If it happens, it would impact blind A/B tests that attempt to discriminate between sounds that don't differ very much. Since this is frequently the use of blind testing in audio, it would be significant. Small differences that are audible enough before fatigue sets in could become inaudible after one's hearing becomes "fatigued."

I run across subtle sounds when working on my recordings that I can't hear every time I replay the section, even when I'm listening specifically for what I just heard seconds ago. I don't think this generally has anything to do with fatigue, if is just a characteristic of hearing. I don't think I am any different than other people in this respect (think about straining to hear that soft but unpleasant sound in the darkness, the one you though you heard just a moment ago).

I suspect whether or not there is such an effect is well know from psychological and physiological research, but not by me. So, does anyone involved in LAME's development and testing know if there is such a hearing factor?

Audiophile Imagination
The equipment does effect some of what one hears. Headphones, even very good ones, can not provide the perception of ambience and sound stage that is normal with a proper stereo speaker setup. Neither can the stereo speaker setups that I've seen in most people's homes. There, speakers are put wherever the rest of the room's furniture and decor provided a hole, with no consideration of proper stereo listening.

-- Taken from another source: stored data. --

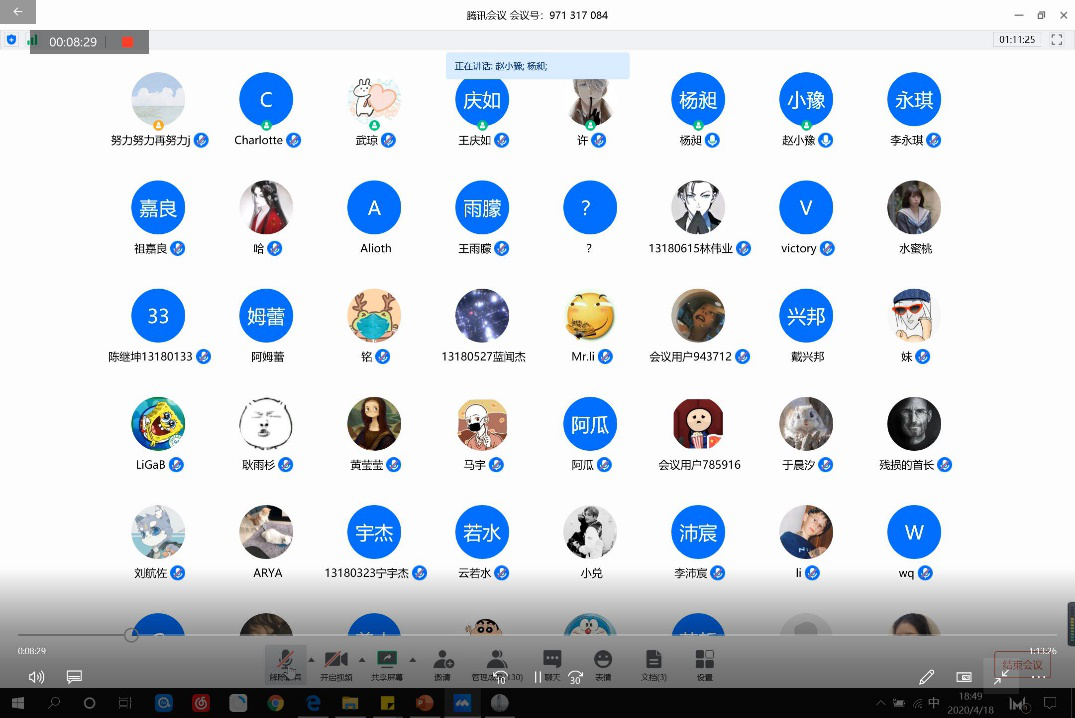
Task: Expand the arrow next to the microphone button
Action: point(310,660)
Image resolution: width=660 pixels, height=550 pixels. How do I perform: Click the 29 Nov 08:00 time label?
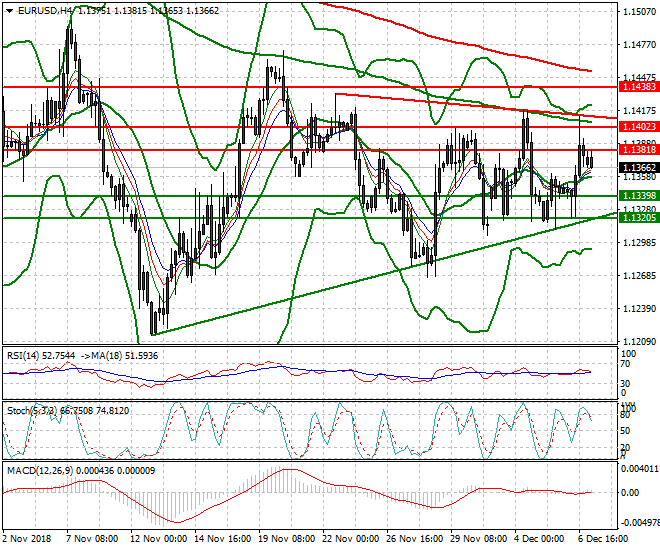click(478, 538)
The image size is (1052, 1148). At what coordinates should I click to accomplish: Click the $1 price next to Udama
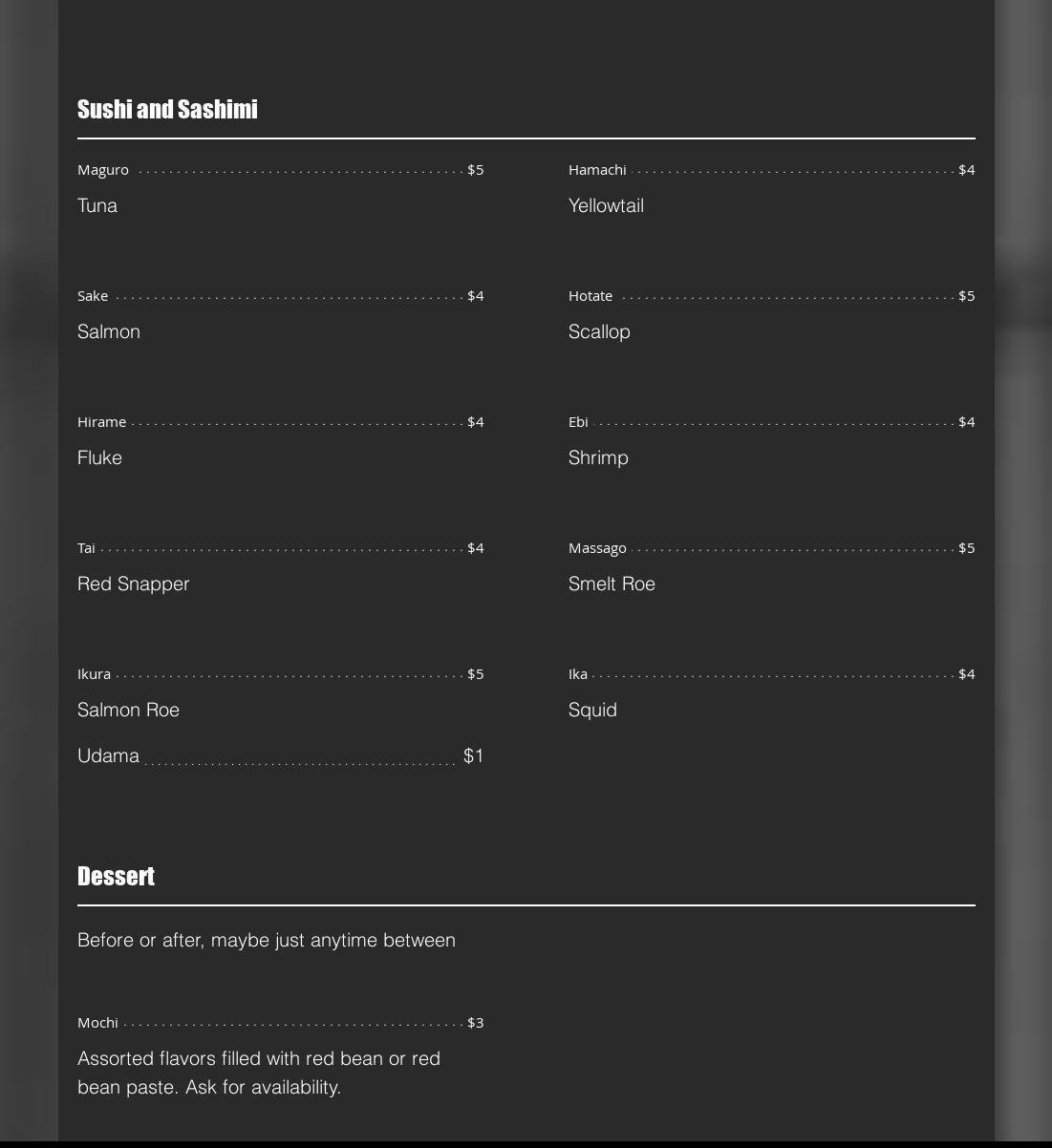(x=473, y=756)
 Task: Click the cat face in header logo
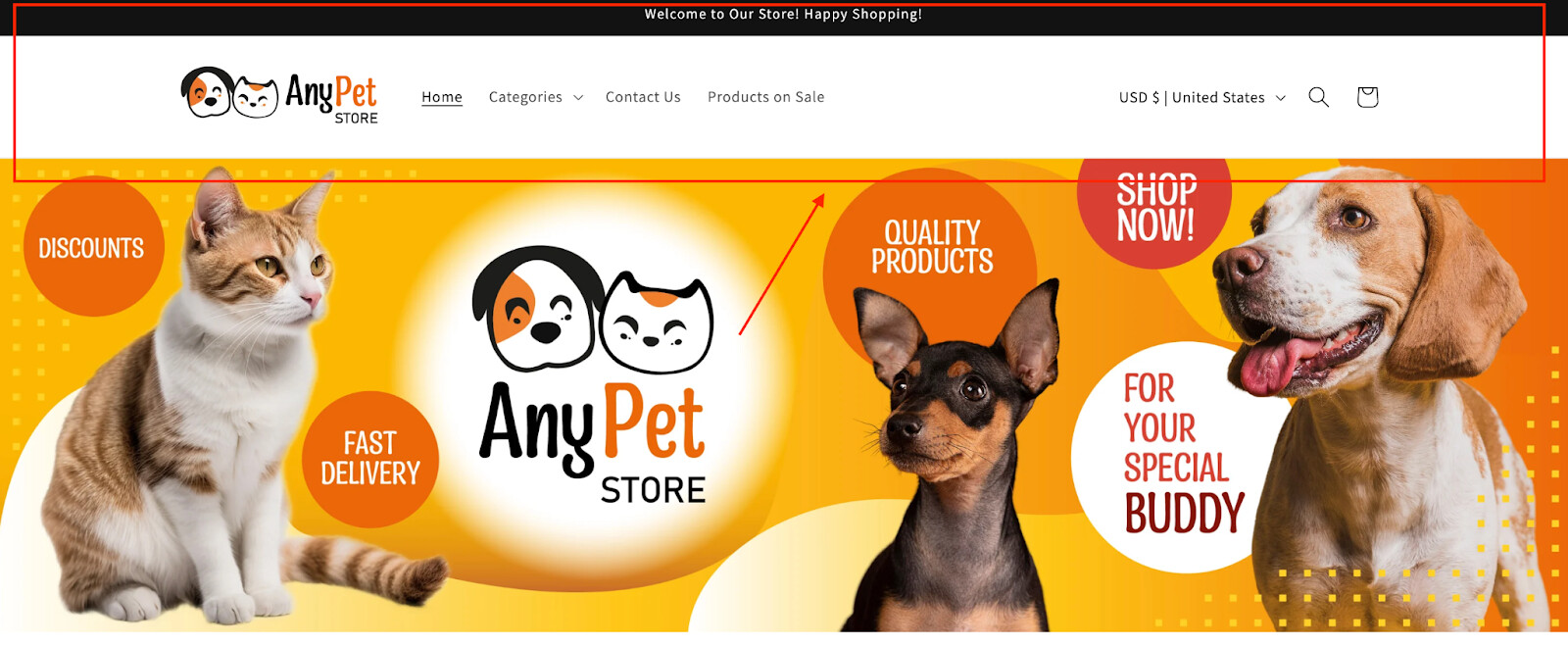click(x=255, y=98)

Lack of those aspects might not properly be called artifacts but, if the recording is capable of providing them, their lack can certainly be called a defect. Uneven speaker responses and poor room acoustics certainly effect them. This is physics, not audiophile religious doctrine.

Effects on Masking
Masking occurs when a sound at one frequency is yea so much louder than a sound at a nearby frequency. How much louder, and how near, depends upon where is the audio spectrum we are at the moment, and perhaps upon other factors. So, here is our audio file and right there, in it, is an instance of where masking will occur. Sound A will mask sound B. The encoder therefore reduces the resolution of sound B under the assumption that people won't hear it anyway.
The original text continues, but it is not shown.